A Group Policy Modeling Tool

FAZAM 2000 RFV helps you determine which Group Policies are in effect

Last year, Christmas arrived around Thanksgiving. The November 2000 TechNet shipment included a CD-ROM that contained the Microsoft Windows 2000 Server Resource Kit Supplement 1. The original Win2K Server resource kit was terrific, except for that poisonous buy-a-copy-for-each-person license agreement that I described in "The Win2K Server Resource Kit," December 2000. But Supplement 1 contains some even better tools, including a much-needed tool for scripting DNS administration. (Unfortunately, Microsoft hasn't made the software license any more palatable.)

Perhaps the most-awaited tool in Supplement 1 is FullArmor's FAZAM 2000, Reduced Functionality Version (FAZAM 2000 RFV), a Resultant Set of Policies (RSoP) modeling tool. FAZAM 2000 RFV is a nice—although not perfect—lite version of the commercial tool. (For a review of the full-featured product, see Larry J. Seltzer, "FAZAM 2000 1.1," page 99.) For those who haven't used Group Policy, let me provide a bit of an introduction before I discuss FAZAM 2000 RFV.

Group Policy under Win2K is like Windows NT 4.0 system policies but considerably enhanced. Group Policy lets you control from a central location characteristics such as how user desktops behave, security policies, and software deployment. Your enterprise can have many Group Policies. When users log on, their workstations gather policies associated with the site, domain, and organizational unit (OU). Policies can override and nullify the effects of other policies, and a feature called policy filtering can negate a policy's effects. Thus, when users call the Help desk and ask why their computer is behaving oddly upon logon, answering the question can be difficult. Which policies actually take effect in a given situation? FAZAM 2000 RFV can answer that question.

You must install fazam2000rfv.msi from the Supplement 1 CD-ROM's W2Ksupp1appsfazam2000 directory. Then, click Start, Programs, FAZAM 2000 RFV to start the Microsoft Management Console (MMC) FAZAM 2000 RFV snap-in. You'll see two objects in the left-hand pane: FAZAM 2000 RFV Administrator and FAZAM 2000 RFV Policy Analysis.

To begin an RSoP analysis, click the plus (+) sign next to the Policy Analysis icon to display the Choose Domain dialog box. Select a domain, then click Finish. An object representing the domain will appear in the treeview. Right-click the object, and choose Perform Analysis. The program will ask you to choose a user and a machine. Choosing the machine determines the site, and therefore the site policies, as well as the machine and user policies. Choose a machine, and click OK.

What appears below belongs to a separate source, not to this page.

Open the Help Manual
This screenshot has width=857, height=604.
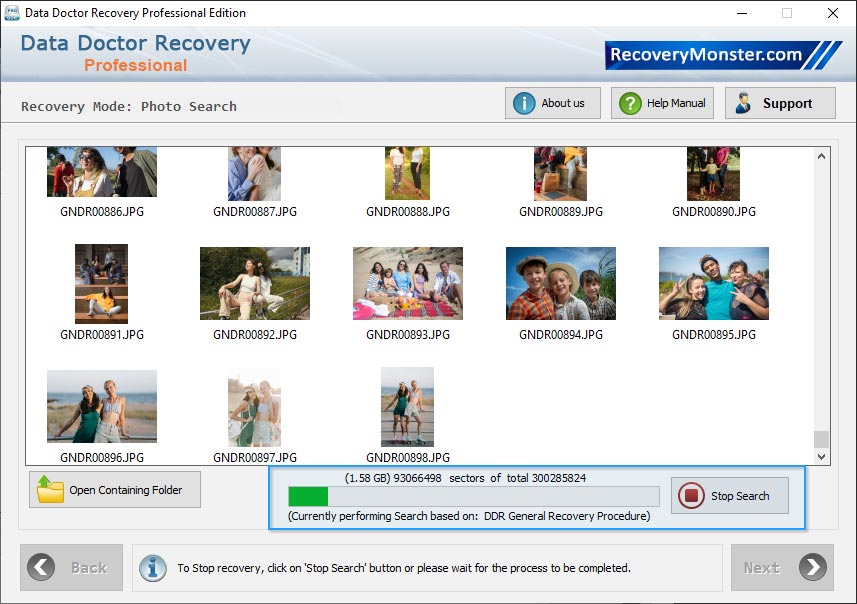[661, 102]
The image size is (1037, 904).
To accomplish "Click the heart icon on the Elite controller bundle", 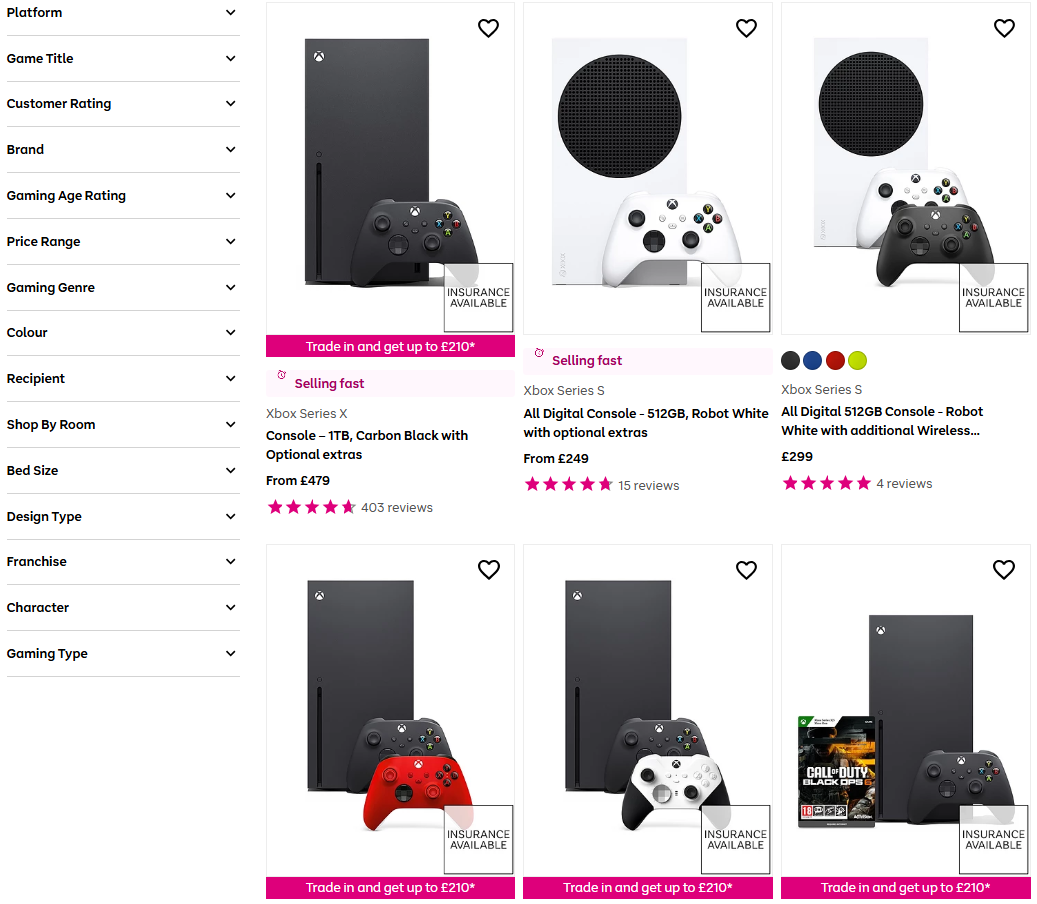I will (746, 569).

The system will show a new object labeled user at machine—for example, Joe at Mypc. Under the new object, three objects will appear: User Hierarchy, Machine Hierarchy, and Resultant Policy. Open Resultant Policy, and you'll see a Settings object. Click Settings, and a Launch Group Policy Snap-In object will appear in the right-hand pane.

The snap-in object launches the standard Group Policy snap-in. Inside the Computer Configuration and User Configuration objects, you'll see the typical Group Policy subcategories, such as Software Settings and Windows Settings. Unfortunately, FAZAM 2000 RFV doesn't tell you that site policy X was in effect but policy Y overrode policy X. Instead, FAZAM 2000 RFV boils down the RSoP into one imaginary Group Policy Object (GPO), then uses the Group Policy snap-in to display that policy. You need to dig into the policy to determine which folders (e.g., Software Settings, Windows Settings, Administrative Templates) actually have something in them. But at least FAZAM 2000 RFV gives you a start.